Phil Hill driving the Chaparral 2E during the 1966 Can-Am season. Photo courtesy GM Media.

When the checkered flag fell 106 laps later, Hill had taken the win in the Chaparral 2E, the innovative car’s sole Can-Am victory. Equipped with a clutchless, semi-automatic transmission, the Chaparral found another use for the third pedal; when depressed by the driver, it changed the rear wing’s angle of attack and blocked vents in the front of the car, reducing drag (and downforce) for greater straight-line speed. Releasing the pedal added downforce to both the front and rear of the car, thus increasing corning speeds.

Bruce McLaren finished third in the 1966 season standings, but things would change in 1967. The McLaren team (consisting of Bruce McLaren and Denny Hulme) dominated the Can-Am series in 1967, winning five of the series’ six races, including the event at Laguna Seca. It may well have been a clean sweep, but both McLaren and Hulme suffered engine failures at the Las Vegas season-ender.

The following season, 1968, was also a good one for the McLaren team, which took wins in four of the six events. Laguna Seca, however, was won by Canadian John Cannon, driving a near-obsolete McLaren M1B. In 1969, the series expanded from six events to 11, with the McLaren team capturing victory at each race. The series became known as the “Bruce and Denny show,” and even Bruce McLaren’s untimely death in June 1970 had no impact on the team’s dominance in Can-Am. That year, Hulme captured another championship for McLaren, while Dan Gurney and Peter Gethin piloted the team’s second car.

McLaren M8B

Stirling Moss, Bruce McLaren (cockpit, L) and Denny Hulme with a McLaren M8B during the 1969 Can-Am season. Photo courtesy McLaren.

Change was on the horizon, though the 1971 season would see McLaren (and driver Peter Revson) capture one final Can-Am championship.
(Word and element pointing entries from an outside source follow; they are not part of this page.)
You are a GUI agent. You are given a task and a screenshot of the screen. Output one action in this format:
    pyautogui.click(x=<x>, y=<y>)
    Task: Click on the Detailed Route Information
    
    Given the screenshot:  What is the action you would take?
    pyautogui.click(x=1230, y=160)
In 1972, Porsche’s 917/10 debuted, leading to a championship for George Follmer (substituting for the injured Mark Donohue) and Penske Racing, including a victory for Follmer at Laguna Seca.  The following year, 1973, saw the introduction of the more-powerful Porsche 917/30, and aside from a pair of early season losses (to Porsche 917/10s), the series, and the championship, belonged to Mark Donohue and Roger Penske Enterprises.

Porsche 917 30

Mark Donohue behind the wheel of the Porsche 917/30 during the 1973 season. Photo courtesy Porsche AG.

Then, it was over. With concern growing about the series’ rising cost and the message that such conspicuous consumption sent in the face of a looming fuel shortage, the Can-Am series was cancelled just five races in the 1974 season. Its loss created a vacuum in motorsports that has never been filled, and it isn’t likely that the future will give rise to a series whose only rules are, “add a passenger seat and don’t mount the rear wing on the suspension.”

The Mazda Raceway Laguna Seca Spring Classic will feature events beyond Can-Am as well, and other vintage classes scheduled to run include 1967-’72 Formula B, 1973-’84 SCCA production GT cars, 1966-’72 Trans Am over 2.5-liter, 1973-’79 Formula Atlantic, 1966-’72 Trans Am 2.5-liter, 1983-2007 World Sports Car Le Mans Prototype, 1979-2006 Historic Stock Cars, and 1967-‘84 Formula 1.